Report each line of the records below that holds the word "computer".

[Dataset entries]
====================
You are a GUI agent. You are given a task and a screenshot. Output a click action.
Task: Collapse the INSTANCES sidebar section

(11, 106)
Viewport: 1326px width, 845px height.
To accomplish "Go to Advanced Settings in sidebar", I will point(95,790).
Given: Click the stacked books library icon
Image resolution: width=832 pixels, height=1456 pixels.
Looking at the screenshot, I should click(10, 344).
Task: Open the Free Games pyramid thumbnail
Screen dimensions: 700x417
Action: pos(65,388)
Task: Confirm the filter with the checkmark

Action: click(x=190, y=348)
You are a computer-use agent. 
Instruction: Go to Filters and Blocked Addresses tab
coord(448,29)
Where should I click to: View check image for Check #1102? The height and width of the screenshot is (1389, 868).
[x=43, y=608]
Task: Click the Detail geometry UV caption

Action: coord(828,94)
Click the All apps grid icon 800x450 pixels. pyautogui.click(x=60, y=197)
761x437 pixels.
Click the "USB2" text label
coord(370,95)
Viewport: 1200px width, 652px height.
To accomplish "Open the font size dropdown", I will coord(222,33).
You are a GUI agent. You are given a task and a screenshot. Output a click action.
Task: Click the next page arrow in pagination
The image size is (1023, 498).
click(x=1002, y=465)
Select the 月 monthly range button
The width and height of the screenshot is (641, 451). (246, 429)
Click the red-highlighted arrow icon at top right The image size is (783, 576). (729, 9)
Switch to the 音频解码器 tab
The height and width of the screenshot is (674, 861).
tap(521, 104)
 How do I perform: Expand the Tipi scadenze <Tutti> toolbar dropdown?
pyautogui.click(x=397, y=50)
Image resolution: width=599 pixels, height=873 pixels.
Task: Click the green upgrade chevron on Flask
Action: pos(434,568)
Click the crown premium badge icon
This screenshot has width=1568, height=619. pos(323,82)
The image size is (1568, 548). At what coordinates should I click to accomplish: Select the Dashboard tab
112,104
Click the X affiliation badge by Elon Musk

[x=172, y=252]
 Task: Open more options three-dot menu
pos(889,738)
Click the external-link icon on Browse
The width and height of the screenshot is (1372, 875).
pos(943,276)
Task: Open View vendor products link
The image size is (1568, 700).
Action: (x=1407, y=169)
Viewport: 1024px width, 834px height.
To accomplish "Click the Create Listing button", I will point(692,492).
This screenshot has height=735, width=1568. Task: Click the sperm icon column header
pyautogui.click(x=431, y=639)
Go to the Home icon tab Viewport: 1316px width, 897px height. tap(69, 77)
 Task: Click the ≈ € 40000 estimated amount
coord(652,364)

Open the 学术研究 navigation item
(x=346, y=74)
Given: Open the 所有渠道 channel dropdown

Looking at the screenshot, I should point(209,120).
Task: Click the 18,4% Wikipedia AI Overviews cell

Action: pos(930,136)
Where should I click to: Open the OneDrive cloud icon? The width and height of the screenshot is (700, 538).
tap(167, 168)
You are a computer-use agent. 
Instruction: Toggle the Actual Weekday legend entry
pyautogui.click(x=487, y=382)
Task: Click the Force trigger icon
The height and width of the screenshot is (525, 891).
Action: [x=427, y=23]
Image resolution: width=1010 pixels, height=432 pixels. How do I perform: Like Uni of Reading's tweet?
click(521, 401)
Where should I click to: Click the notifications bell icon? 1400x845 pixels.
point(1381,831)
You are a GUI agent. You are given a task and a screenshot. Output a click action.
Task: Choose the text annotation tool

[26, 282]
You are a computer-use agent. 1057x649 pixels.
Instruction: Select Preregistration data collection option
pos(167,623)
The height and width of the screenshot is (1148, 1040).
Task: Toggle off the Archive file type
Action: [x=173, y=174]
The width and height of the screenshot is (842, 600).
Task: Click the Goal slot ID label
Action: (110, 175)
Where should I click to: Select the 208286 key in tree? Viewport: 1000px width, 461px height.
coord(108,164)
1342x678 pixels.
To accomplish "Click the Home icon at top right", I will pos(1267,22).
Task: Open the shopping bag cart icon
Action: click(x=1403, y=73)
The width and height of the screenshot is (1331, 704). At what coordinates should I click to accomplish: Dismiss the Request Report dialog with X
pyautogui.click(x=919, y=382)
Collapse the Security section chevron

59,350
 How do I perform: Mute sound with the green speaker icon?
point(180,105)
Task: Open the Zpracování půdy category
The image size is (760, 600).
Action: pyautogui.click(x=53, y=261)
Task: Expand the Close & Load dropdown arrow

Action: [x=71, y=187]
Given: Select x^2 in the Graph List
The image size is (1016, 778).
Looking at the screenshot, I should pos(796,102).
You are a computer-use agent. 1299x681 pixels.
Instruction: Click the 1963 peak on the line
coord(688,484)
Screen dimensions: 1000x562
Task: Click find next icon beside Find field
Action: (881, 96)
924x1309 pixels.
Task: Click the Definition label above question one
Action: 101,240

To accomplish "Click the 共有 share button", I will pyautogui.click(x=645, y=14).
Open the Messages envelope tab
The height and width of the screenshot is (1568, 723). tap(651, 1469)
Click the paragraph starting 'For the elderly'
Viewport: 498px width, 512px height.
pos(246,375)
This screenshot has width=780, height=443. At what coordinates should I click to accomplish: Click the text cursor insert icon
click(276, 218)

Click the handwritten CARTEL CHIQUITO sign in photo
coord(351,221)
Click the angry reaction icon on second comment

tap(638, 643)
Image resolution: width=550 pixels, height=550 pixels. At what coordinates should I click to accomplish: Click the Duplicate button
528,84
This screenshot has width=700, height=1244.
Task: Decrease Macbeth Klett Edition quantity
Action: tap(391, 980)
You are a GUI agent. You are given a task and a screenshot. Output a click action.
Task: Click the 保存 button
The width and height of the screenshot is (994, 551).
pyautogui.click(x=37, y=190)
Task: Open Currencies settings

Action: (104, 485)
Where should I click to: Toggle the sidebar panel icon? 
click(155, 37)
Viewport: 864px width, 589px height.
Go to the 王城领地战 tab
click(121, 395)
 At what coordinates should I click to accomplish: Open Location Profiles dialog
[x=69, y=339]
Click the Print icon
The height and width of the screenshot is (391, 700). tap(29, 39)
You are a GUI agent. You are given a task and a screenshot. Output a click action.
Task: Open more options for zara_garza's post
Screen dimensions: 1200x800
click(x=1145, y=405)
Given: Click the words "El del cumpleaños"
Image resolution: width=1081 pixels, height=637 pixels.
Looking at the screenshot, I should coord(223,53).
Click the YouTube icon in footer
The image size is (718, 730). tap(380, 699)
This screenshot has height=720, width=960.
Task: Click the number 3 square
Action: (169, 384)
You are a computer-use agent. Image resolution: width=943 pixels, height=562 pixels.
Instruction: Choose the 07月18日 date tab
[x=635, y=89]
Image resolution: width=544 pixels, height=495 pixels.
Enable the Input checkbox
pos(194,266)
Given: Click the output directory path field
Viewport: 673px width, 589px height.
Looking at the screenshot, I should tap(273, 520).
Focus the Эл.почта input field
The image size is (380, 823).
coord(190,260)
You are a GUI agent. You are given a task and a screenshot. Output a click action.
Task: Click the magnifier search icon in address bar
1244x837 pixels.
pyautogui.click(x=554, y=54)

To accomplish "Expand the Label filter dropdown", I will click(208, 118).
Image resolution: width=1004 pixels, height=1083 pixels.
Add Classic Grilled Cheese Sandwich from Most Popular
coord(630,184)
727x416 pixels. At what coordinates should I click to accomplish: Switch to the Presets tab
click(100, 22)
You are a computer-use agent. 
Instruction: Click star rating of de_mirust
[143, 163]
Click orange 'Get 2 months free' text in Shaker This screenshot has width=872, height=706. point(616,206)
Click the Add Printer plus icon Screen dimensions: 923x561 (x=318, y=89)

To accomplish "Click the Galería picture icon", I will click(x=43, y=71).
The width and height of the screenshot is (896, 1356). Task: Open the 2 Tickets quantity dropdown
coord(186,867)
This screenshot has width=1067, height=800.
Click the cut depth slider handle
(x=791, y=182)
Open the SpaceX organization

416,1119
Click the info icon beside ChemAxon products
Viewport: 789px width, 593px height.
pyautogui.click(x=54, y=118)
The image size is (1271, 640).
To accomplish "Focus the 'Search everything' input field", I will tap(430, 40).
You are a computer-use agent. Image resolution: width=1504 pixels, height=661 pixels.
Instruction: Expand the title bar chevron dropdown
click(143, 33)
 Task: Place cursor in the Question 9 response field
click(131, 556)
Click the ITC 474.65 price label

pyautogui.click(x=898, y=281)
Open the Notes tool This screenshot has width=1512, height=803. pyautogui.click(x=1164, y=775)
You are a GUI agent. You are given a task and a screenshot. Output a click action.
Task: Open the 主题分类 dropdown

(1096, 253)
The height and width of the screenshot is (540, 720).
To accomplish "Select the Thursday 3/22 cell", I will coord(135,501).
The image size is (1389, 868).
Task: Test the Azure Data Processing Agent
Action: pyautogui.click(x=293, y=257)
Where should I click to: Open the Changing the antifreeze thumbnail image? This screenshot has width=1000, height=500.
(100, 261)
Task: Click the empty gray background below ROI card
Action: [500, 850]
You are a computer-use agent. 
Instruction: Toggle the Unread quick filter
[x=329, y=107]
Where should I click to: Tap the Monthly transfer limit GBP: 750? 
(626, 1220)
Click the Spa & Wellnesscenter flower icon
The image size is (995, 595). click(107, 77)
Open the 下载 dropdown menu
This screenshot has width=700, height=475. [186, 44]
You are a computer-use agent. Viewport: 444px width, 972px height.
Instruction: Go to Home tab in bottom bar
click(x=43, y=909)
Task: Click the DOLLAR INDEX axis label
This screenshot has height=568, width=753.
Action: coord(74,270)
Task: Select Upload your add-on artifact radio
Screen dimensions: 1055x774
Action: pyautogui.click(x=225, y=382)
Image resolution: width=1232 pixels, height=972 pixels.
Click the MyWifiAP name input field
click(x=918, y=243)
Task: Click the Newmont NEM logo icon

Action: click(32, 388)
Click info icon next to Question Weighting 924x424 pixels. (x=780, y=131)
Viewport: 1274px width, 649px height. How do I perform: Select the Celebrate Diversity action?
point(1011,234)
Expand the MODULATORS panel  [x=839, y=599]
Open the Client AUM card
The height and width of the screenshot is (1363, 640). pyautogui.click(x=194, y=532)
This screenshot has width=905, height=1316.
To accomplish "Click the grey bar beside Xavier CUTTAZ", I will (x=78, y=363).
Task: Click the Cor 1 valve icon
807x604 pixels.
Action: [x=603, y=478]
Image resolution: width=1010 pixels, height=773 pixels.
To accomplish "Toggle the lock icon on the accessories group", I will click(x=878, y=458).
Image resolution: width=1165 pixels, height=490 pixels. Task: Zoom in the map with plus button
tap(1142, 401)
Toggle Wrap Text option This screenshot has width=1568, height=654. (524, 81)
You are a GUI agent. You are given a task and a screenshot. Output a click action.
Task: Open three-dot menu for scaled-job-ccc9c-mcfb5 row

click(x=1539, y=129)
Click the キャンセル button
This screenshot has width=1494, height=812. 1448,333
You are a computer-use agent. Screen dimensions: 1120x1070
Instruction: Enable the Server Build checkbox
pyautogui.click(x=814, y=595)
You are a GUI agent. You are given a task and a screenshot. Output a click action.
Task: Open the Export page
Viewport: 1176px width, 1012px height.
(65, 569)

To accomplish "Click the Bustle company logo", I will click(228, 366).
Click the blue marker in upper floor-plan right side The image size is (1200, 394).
====================
## WRITTEN REPLY
You are a computer-use agent. 
You are a computer-use agent. 
You are a computer-use agent. 1057x649 pixels.
You are a computer-use agent. 1299x681 pixels.
You are a computer-use agent. Image resolution: width=943 pixels, height=562 pixels.
You are a computer-use agent. 
You are a computer-use agent. Image resolution: width=1504 pixels, height=661 pixels.
You are a computer-use agent. 
You are a computer-use agent. Viewport: 444px width, 972px height.
You are a computer-use agent. Screen dimensions: 1120x1070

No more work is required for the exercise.